**RECORDS TO PROCESS**
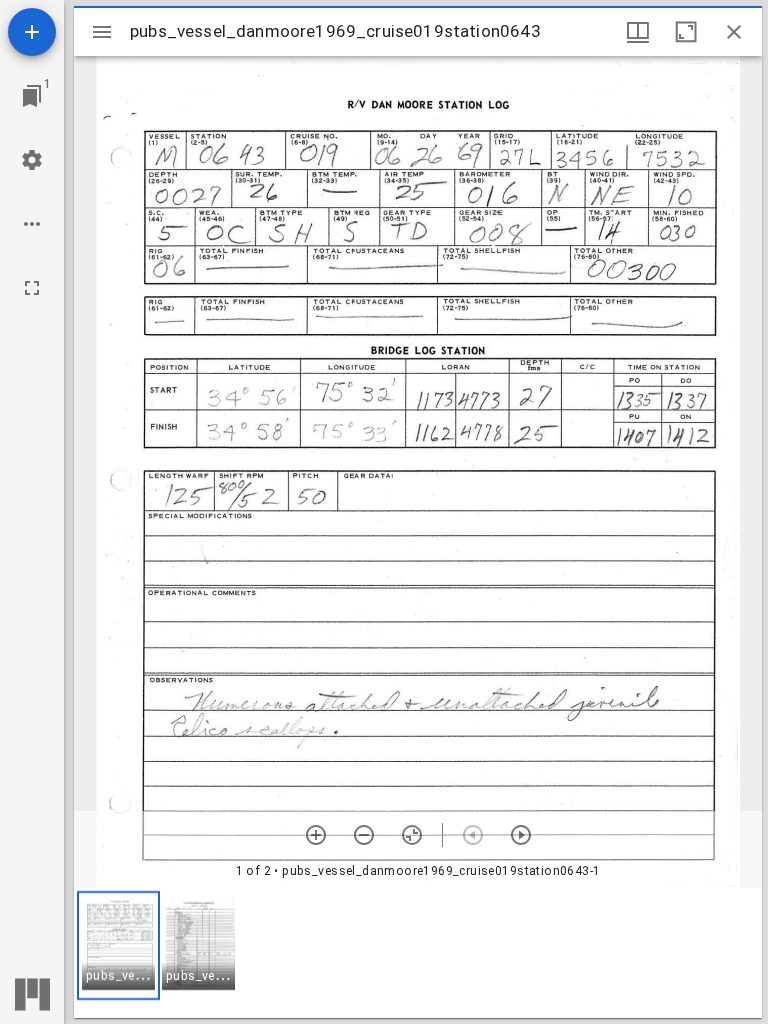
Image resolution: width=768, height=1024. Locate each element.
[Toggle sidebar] (102, 32)
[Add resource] (32, 32)
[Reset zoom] (412, 835)
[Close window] (734, 32)
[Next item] (521, 835)
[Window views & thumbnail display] (638, 32)
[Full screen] (32, 288)
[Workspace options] (32, 224)
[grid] (418, 953)
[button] (118, 945)
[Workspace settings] (32, 160)
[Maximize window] (686, 32)
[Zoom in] (316, 835)
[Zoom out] (364, 835)
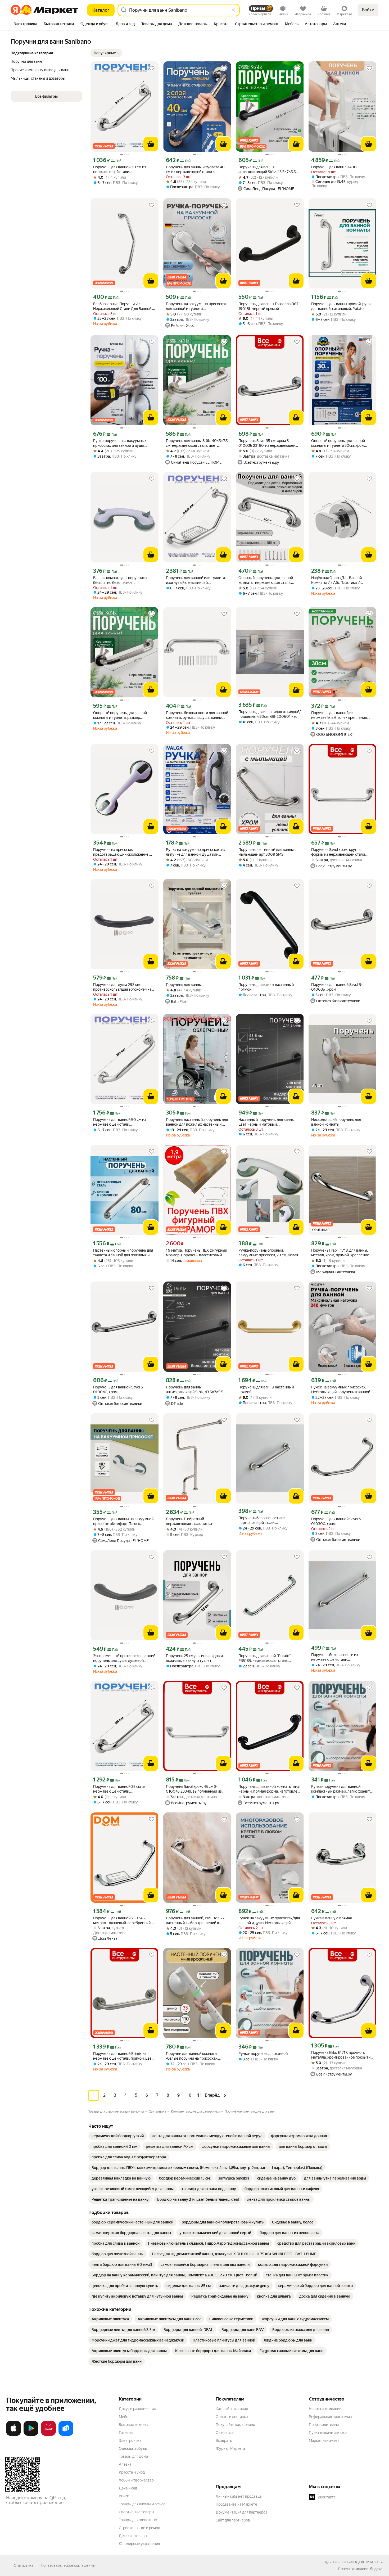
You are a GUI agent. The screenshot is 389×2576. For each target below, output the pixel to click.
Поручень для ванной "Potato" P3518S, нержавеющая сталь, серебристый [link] (264, 1658)
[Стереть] (233, 10)
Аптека (125, 2464)
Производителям (324, 2424)
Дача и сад (128, 2488)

**INSTRUCTIONS FOR THE TASK**
Show every line above where "each" is found.

**RESPONSE FOR THIS EXERCISE**
Image resolution: width=768, height=1024. Locate each element.
You are a GUI agent. The screenshot is 389×2576. For each target below, output the pixel to click.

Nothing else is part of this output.